→ **Problem**:
Below are the records; print exactly the lines from the one with "Instruction: Tap the Wi-Fi icon in status bar" through the last, both included, and leave the pictures out.

+-------+

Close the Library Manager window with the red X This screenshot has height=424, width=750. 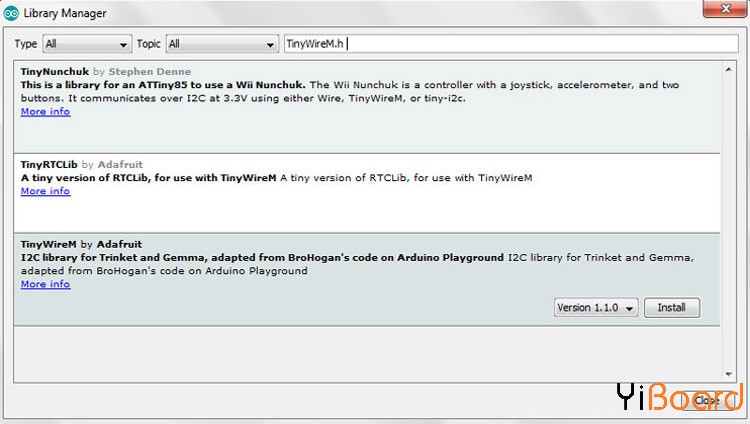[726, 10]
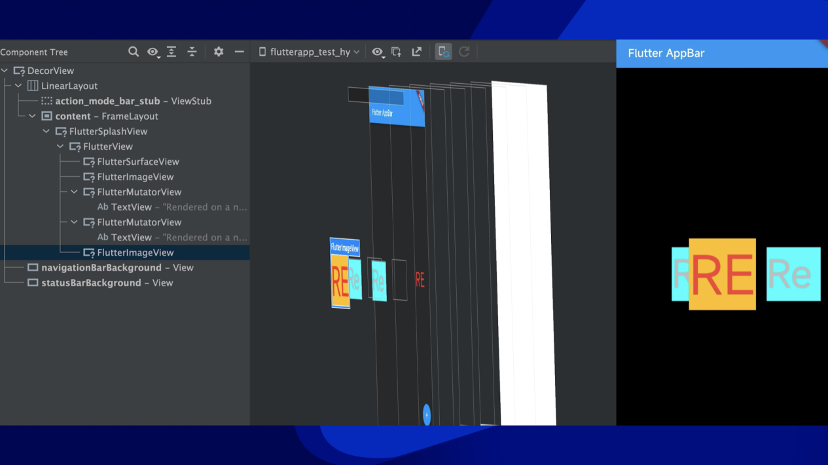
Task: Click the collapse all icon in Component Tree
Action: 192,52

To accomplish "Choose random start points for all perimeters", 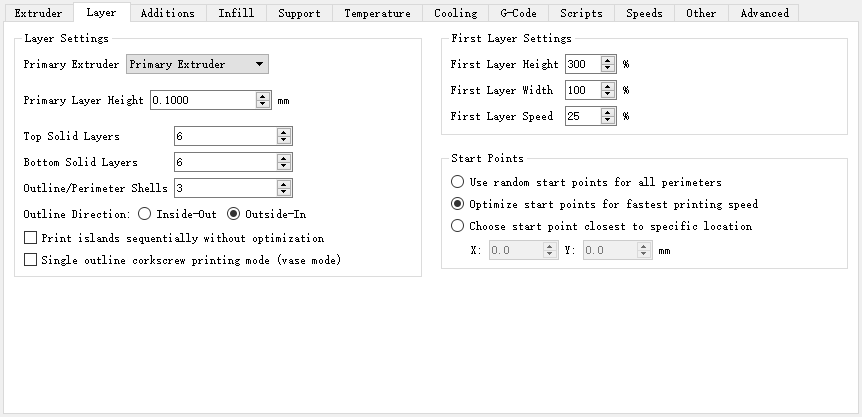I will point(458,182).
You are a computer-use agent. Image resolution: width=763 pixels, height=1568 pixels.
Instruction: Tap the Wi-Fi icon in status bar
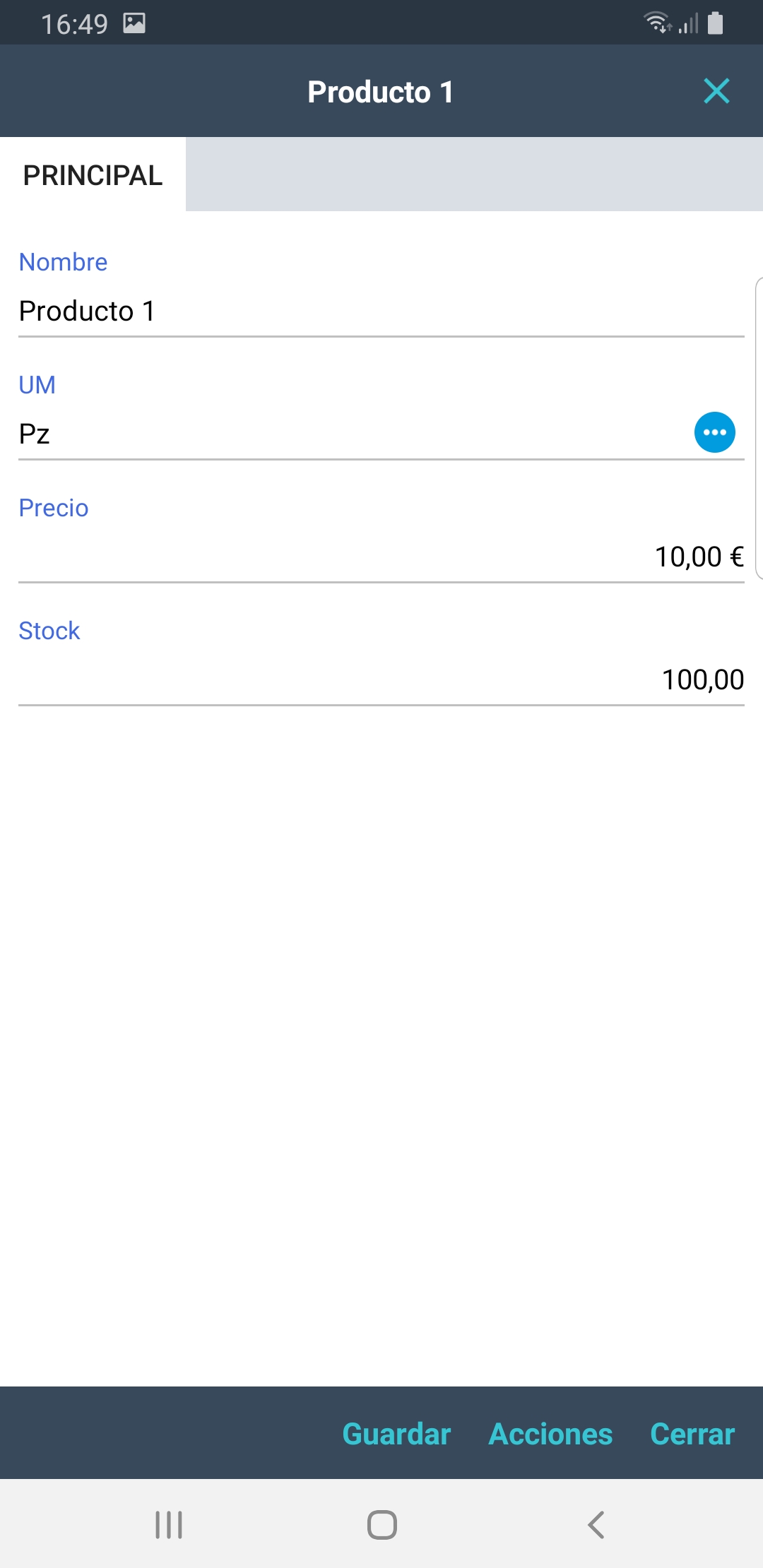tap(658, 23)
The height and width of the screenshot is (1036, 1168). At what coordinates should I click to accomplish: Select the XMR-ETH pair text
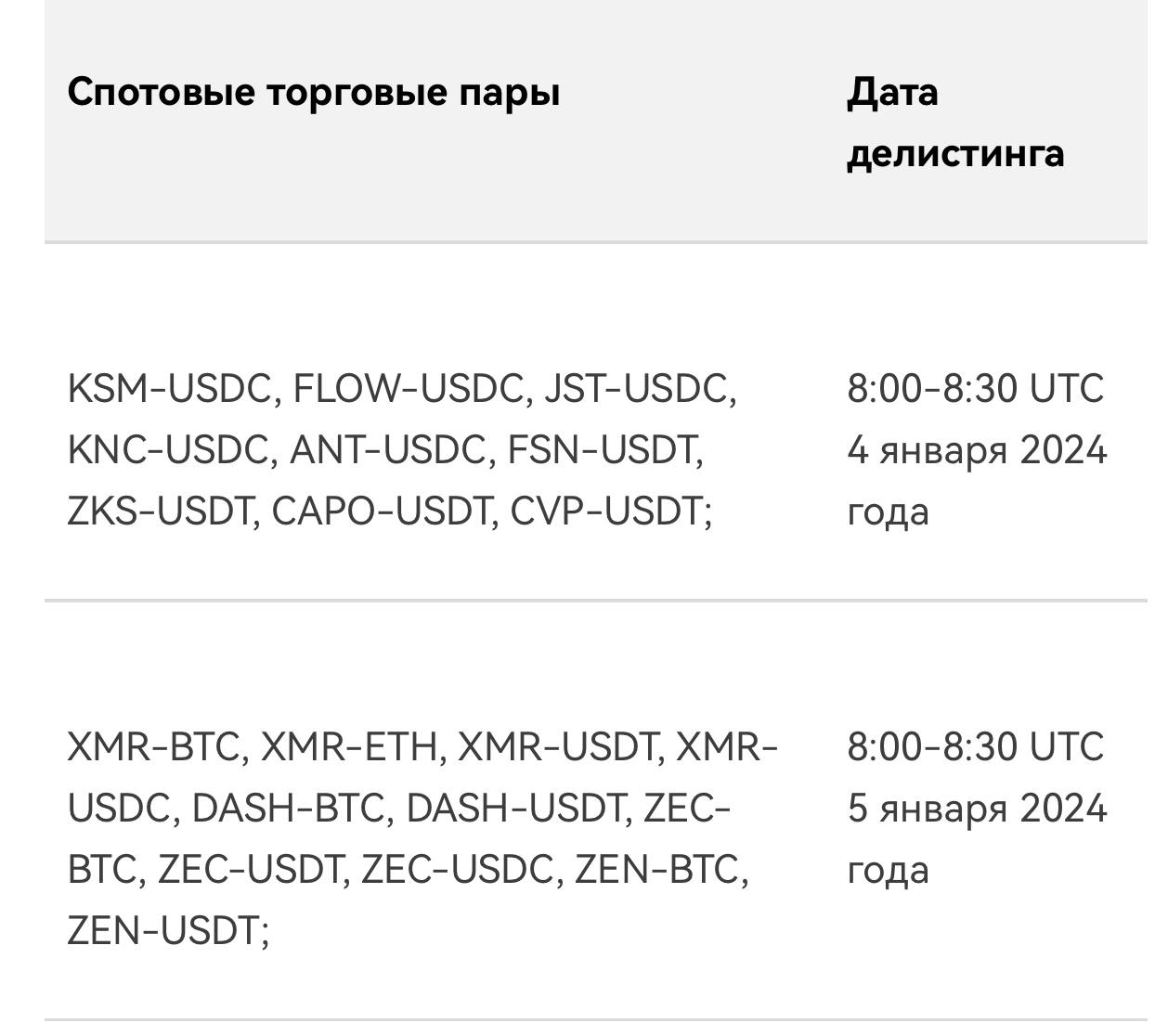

+-------+

→ **Solution below**:
Instruction: Tap the Wi-Fi icon in status bar
tap(658, 23)
The height and width of the screenshot is (1036, 1168). At what coordinates should I click to accomplish: Select the XMR-ETH pair text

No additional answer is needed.